Я думал о них сегодня. Фантазировал — как, словно герой древних летописей, зажму их в ущелье и буду закидывать камнями. Чем не битва культуры и варварства?

Хотя и я, и они больше похожи на собак Павлова, чем на людей. Поэтому не надо громких метафор. Так, очередной междусобойчик. Драка за место на рынке.

Нащупываю пистолет в кармане куртки. Успокаивает, делает сильнее. Шесть пуль. Гостей пятеро. Есть запас. Но пока что лучше использовать камни. Попытаться размозжить одному-двум головы.
И вдруг — мысль. А что если отдать им мальчика? Отдать и забыть.
Впрочем, нет времени думать. Они уже у завала. В двух десятках метров от меня. Один из них натянул на голову капюшон. Даже в темноте я понимаю, что это он — Седой.

При других обстоятельствах пришедшие выглядели бы комично, вооружённые палками, арматурой, ножами, топором и утюгом. Утюг — насколько могу рассмотреть — раритетный: огромный, причудливый и, наверное, тяжёлый. Его держит мужчина в широких чёрно-зелёных штанах футбольного клуба «Боруссия». Такие были популярны в конце девяностых. Не достать. Но жена смогла найти и подарила их мне на первую годовщину.
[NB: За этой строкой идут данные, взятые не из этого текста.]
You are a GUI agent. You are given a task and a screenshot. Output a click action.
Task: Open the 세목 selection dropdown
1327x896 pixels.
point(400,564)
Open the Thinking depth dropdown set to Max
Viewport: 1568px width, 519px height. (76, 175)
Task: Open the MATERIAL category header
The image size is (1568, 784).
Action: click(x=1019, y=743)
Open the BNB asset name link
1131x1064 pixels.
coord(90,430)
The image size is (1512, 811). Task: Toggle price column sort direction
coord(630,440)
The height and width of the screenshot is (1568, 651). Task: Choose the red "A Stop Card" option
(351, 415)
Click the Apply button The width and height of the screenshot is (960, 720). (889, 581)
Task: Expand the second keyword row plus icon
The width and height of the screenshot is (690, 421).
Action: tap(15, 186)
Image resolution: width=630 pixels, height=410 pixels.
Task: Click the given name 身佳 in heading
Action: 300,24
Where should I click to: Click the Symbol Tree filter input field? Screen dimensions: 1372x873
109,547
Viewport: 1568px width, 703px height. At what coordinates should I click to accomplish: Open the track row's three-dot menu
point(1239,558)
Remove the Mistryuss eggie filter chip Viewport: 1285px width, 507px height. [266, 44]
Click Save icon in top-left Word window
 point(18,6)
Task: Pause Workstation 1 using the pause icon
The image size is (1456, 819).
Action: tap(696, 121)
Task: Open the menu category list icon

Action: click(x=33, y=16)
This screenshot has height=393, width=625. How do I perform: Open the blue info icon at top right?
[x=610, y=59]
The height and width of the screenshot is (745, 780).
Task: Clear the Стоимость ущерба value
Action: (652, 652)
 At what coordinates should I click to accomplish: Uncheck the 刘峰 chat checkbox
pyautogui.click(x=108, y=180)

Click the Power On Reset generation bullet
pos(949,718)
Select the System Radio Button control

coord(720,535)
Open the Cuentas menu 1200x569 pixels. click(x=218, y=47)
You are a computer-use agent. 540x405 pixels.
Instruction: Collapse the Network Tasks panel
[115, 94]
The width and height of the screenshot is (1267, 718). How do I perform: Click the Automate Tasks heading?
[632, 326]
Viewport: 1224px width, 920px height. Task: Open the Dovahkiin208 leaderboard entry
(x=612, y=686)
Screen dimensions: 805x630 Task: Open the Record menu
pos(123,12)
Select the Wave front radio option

Как только я думаю об этом, картинки прошлого втискиваются в сознание, будто утренние пассажиры в вагон метро. Что это? Предсмертный калейдоскоп? Или боязнь не успеть вспомнить о самом главном?

V

Мы познакомились в киевском Доме Кино. На закрытом показе американских фильмов тридцатых годов. «Двойная игра» с Жанетт Макдональд. Любовь французского и испанского шпионов. И фоном наша любовь. Две стопки «Закарпатского» коньяка, шоколад «Корона» с лесными орехами.

Я сделал ей предложение через три месяца после знакомства. Венчание, радость, клятвы. Это потом начались все эти слишком: слишком много встреч, слишком много знакомых, слишком много кофе с коньяком.  Она пропадала либо на премьерах, либо в Доме Кино, либо на съёмках.

Главное воспоминание той жизни — ужин, стынущий в её ожидании. Она приходит ближе к полуночи, с подругами или одна, но всегда с улыбкой и запахом алкоголя. Постепенно улыбка растягивалась и как бы опадала, а запах усиливался и по-хозяйски обосновывался во всей квартире.

Когда её привели под руки в первый раз, я не поверил. Обвинил притащившего её рыжего толстяка, ударил. Потом извинялся. Выставлял коньяк, водку, кормил пловом в столовой Дома Кино, от чего его небритая потасканная ржавая морда, кажется, разрасталась ещё больше.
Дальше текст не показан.